:: Problems to work on ::
[a] Answer these questions using the text on the "Bans Off Our Bodies" protests:
(i) How many protests are planned?
(ii) Which Democrat voted against the Senate measure to codify the right to an abortion?
(iii) Which medical journal released the editorial addressed to the U.S. Supreme Court?
[b] Extract the part of the text on the "Bans Off Our Bodies" protests that runs from "Pro-choice demonstrators continue" up to and including "police watched nearby….".

:: Document text ::

------------------------------

A coalition of groups such as Planned Parenthood, UltraViolet, MoveOn and the Women’s March are organizing Saturday’s demonstrations, whose rallying cry is “Bans Off Our Bodies”. More than 370 protests are planned, including in Washington DC, New York, Los Angeles and Chicago….
The “Bans Off Our Bodies” gatherings will take place three days after Democrats in the US Senate on Wednesday made a largely symbolic effort to advance legislation that would codify the right to an abortion into federal law. All 50 Republicans and one conservative-aligned Democrat – West Virginia’s Joe Manchin – voted against the measure, leaving it well short of the 60 votes necessary for it to advance.
Pro-choice demonstrators continue to turn up outside the homes of supreme court justices, with the latest target being conservative Amy Coney Barrett, who signed on to a majority draft opinion that was leaked to reveal an intention to overturn the constitutional right to seek an abortion in the US.
“The right to your own body – to do what you want with your own body – is the most personal freedom you can have,” one protester said from among a group wearing long red “handmaid” capes and white bonnets earlier this week to symbolize forced childbearing, as members of the Virginia state police watched nearby….
Several organizations, led by Planned Parenthood and the Women’s March, are preparing for a nationwide day of pro-choice marches on Saturday….
Protesters have so far gathered outside the residences in the Washington DC area of Samuel Alito, who wrote the scorching draft opinion, and Brett Kavanaugh, as well as Barrett and the chief justice, John Roberts, who did not sign on to the draft opinion, unlike the other three and Justices Clarence Thomas and Neil Gorsuch.
Yesterday, British medical journal The Lancet released a scathing editorial warning the U.S. Supreme Court that if they overturn Roe v. Wade, they will have women’s “blood on their hands.”

------------------------------

:: Record set ::
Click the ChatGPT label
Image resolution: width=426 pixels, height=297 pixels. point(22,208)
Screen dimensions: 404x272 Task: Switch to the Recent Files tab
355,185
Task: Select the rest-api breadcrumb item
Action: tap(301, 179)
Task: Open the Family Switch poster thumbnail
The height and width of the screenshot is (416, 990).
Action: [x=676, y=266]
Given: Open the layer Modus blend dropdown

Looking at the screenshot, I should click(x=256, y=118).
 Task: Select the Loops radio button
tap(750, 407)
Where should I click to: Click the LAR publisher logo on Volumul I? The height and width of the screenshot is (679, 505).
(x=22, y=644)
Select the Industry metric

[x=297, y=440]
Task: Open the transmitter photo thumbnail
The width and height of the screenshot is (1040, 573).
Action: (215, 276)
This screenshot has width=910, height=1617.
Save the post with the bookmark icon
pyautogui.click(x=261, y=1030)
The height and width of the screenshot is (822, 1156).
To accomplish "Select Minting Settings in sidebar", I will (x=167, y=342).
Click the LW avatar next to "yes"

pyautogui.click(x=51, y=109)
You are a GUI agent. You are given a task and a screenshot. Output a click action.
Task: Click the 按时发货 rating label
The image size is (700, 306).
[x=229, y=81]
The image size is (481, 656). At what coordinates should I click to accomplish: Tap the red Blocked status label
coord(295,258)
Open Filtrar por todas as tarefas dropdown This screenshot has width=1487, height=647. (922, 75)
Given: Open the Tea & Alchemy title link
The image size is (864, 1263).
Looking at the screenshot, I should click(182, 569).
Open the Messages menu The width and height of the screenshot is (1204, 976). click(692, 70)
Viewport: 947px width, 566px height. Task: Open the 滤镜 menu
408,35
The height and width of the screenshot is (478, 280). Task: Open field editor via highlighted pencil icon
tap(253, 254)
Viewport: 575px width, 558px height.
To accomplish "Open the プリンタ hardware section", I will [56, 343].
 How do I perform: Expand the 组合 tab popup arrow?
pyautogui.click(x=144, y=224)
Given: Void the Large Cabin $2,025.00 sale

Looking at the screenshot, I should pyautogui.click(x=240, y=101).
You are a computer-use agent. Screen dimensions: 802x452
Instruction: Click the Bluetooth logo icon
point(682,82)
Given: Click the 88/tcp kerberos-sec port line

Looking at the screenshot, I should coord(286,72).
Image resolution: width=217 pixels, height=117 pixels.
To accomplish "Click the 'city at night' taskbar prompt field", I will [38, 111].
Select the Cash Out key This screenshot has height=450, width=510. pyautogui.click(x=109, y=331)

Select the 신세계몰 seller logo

------------------------------

:: Outputs for the tasks ::
[a]
(i) More than 370 protests are planned.
(ii) Joe Manchin of West Virginia voted against it.
(iii) The Lancet released the editorial.

[b]
Pro-choice demonstrators continue to turn up outside the homes of supreme court justices, with the latest target being conservative Amy Coney Barrett, who signed on to a majority draft opinion that was leaked to reveal an intention to overturn the constitutional right to seek an abortion in the US.
“The right to your own body – to do what you want with your own body – is the most personal freedom you can have,” one protester said from among a group wearing long red “handmaid” capes and white bonnets earlier this week to symbolize forced childbearing, as members of the Virginia state police watched nearby….